The task: Arrange the records below as a numbered list, skipping blank lines. Start at the first line of the records and stop after the line that contains "Upload a PDF".
··· Information given ···
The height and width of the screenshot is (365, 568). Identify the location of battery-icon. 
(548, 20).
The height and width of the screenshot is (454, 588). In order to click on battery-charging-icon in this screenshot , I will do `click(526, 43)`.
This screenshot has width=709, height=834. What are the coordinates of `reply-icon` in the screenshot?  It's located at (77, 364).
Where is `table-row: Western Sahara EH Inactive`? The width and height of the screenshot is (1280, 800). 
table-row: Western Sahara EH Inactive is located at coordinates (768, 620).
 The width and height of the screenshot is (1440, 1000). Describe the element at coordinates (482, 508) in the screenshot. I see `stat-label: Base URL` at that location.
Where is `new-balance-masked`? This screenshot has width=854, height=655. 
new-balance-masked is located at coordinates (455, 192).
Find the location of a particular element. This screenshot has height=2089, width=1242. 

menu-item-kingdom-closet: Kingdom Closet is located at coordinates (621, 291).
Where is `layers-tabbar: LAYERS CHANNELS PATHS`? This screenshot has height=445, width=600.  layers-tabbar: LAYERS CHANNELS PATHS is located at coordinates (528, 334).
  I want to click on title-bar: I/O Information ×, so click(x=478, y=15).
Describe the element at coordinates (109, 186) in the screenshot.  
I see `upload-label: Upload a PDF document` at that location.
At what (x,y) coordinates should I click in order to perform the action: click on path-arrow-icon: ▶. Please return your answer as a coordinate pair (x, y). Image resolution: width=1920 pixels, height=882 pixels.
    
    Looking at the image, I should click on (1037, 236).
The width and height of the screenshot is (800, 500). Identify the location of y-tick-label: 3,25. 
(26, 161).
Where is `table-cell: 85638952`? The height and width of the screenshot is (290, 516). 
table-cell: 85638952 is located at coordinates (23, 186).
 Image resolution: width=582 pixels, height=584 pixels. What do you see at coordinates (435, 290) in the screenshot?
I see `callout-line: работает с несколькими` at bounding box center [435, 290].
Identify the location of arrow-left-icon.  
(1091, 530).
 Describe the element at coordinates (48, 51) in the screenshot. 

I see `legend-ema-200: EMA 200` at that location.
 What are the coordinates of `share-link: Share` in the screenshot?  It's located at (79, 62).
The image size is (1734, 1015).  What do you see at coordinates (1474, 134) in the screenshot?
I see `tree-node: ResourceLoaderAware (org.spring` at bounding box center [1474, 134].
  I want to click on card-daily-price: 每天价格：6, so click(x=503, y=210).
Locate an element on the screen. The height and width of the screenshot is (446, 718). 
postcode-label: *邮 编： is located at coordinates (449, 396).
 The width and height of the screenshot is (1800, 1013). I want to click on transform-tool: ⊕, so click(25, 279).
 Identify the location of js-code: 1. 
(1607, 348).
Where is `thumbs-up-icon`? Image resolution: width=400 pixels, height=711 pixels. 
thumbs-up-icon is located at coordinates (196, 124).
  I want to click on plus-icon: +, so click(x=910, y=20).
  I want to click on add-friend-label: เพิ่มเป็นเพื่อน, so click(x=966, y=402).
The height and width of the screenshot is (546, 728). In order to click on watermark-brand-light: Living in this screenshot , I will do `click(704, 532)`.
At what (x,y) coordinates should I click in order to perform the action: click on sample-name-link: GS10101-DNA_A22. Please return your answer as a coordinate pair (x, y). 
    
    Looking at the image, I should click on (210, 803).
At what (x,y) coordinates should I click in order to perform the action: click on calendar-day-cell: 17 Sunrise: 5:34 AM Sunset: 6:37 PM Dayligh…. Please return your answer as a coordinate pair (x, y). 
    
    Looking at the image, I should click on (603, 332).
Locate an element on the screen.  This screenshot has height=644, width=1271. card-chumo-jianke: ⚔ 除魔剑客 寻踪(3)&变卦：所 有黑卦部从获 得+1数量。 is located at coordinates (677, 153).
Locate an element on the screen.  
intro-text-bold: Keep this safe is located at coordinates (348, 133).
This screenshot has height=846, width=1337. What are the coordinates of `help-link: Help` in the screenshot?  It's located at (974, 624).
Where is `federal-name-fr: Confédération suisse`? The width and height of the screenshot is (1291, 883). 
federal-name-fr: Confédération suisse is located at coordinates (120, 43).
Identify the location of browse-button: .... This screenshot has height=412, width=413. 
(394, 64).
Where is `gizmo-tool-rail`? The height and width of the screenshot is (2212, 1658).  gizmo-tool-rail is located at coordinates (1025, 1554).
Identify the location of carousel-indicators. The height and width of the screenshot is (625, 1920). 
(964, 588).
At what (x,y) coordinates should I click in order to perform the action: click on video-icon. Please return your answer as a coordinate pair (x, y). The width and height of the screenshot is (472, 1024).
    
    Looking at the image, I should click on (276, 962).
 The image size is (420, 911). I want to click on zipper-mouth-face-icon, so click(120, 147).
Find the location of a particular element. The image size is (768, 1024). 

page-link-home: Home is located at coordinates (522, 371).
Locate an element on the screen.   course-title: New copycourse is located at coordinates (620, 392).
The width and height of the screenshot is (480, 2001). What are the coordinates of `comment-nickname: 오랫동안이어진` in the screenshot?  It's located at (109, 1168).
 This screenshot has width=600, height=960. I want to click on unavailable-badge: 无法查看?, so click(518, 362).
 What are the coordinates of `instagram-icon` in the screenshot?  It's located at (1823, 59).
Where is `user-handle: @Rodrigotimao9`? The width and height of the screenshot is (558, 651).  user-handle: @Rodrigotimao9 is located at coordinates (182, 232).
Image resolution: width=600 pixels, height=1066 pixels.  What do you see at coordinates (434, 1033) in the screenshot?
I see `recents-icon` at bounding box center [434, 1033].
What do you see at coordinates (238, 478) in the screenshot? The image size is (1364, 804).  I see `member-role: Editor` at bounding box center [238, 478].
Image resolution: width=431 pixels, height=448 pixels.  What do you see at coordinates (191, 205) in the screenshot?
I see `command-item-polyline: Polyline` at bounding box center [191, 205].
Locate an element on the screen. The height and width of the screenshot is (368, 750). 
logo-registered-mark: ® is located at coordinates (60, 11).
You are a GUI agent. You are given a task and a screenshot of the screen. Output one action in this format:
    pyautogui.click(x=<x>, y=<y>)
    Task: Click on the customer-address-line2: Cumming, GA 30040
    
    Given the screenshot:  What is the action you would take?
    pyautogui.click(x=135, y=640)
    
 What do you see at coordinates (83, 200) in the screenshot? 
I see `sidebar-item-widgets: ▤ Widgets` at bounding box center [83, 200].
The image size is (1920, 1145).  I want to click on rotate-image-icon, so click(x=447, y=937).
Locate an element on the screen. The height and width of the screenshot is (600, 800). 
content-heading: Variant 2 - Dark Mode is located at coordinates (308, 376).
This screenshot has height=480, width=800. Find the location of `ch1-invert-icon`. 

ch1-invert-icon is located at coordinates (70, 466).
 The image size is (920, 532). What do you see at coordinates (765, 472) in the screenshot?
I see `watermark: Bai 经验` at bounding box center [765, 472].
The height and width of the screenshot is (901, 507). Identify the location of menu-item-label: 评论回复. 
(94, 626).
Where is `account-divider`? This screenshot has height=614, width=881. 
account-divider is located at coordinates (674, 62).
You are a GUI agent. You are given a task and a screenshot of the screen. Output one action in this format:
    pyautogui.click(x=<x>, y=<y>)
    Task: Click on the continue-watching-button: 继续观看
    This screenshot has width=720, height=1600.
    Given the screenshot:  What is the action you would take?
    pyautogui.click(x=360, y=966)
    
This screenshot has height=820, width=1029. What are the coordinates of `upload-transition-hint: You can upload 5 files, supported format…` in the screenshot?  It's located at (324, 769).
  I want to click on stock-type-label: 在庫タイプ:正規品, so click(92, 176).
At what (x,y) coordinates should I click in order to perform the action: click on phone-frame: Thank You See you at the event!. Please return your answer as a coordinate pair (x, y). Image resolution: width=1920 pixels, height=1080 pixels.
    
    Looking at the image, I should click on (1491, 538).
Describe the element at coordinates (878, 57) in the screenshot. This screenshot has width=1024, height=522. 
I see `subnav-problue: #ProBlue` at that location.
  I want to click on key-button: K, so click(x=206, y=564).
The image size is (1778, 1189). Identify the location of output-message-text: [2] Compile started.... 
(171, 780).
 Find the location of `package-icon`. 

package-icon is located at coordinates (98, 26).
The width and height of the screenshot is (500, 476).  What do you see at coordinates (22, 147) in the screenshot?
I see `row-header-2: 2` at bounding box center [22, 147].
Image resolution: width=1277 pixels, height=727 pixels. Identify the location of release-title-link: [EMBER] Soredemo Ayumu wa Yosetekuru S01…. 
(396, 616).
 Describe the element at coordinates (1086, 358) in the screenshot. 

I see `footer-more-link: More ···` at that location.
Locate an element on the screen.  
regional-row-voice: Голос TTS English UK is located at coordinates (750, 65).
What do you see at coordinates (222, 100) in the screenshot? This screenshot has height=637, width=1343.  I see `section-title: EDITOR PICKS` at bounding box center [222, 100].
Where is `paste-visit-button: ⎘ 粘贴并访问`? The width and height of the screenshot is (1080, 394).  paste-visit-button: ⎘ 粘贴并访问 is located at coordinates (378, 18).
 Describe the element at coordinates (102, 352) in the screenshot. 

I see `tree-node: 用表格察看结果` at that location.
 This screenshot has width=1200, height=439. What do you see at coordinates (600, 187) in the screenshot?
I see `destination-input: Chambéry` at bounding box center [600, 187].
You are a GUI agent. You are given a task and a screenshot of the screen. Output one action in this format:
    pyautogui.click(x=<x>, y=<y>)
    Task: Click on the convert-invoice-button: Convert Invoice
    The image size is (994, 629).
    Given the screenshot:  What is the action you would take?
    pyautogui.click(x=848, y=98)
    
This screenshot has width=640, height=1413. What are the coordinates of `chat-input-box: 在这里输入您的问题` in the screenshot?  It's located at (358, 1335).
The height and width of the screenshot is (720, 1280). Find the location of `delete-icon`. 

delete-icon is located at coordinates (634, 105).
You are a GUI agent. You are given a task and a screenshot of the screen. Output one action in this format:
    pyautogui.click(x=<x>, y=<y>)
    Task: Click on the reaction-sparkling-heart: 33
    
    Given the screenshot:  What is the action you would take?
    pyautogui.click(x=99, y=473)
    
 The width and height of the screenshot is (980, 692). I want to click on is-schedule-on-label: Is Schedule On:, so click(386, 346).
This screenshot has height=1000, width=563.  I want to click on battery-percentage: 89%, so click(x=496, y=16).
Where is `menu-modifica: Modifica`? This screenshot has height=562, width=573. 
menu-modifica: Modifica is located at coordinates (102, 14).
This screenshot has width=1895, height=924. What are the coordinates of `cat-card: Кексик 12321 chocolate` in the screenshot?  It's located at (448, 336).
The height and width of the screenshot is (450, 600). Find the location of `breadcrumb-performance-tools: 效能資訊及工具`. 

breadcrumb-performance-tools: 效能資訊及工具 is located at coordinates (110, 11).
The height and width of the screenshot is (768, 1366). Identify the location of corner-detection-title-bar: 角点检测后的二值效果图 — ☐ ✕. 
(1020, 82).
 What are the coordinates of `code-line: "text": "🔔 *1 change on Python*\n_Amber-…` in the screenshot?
···
Solution to the exercise:
1. The height and width of the screenshot is (365, 568). Identify the location of battery-icon. 
2. (548, 20).
3. The height and width of the screenshot is (454, 588). In order to click on battery-charging-icon in this screenshot , I will do `click(526, 43)`.
4. This screenshot has width=709, height=834. What are the coordinates of `reply-icon` in the screenshot?  It's located at (77, 364).
5. Where is `table-row: Western Sahara EH Inactive`? The width and height of the screenshot is (1280, 800). 
6. table-row: Western Sahara EH Inactive is located at coordinates (768, 620).
7.  The width and height of the screenshot is (1440, 1000). Describe the element at coordinates (482, 508) in the screenshot. I see `stat-label: Base URL` at that location.
8. Where is `new-balance-masked`? This screenshot has width=854, height=655. 
9. new-balance-masked is located at coordinates (455, 192).
10. Find the location of a particular element. This screenshot has height=2089, width=1242. 
11. menu-item-kingdom-closet: Kingdom Closet is located at coordinates (621, 291).
12. Where is `layers-tabbar: LAYERS CHANNELS PATHS`? This screenshot has height=445, width=600.  layers-tabbar: LAYERS CHANNELS PATHS is located at coordinates (528, 334).
13.   I want to click on title-bar: I/O Information ×, so click(x=478, y=15).
14. Describe the element at coordinates (109, 186) in the screenshot.  
15. I see `upload-label: Upload a PDF document` at that location.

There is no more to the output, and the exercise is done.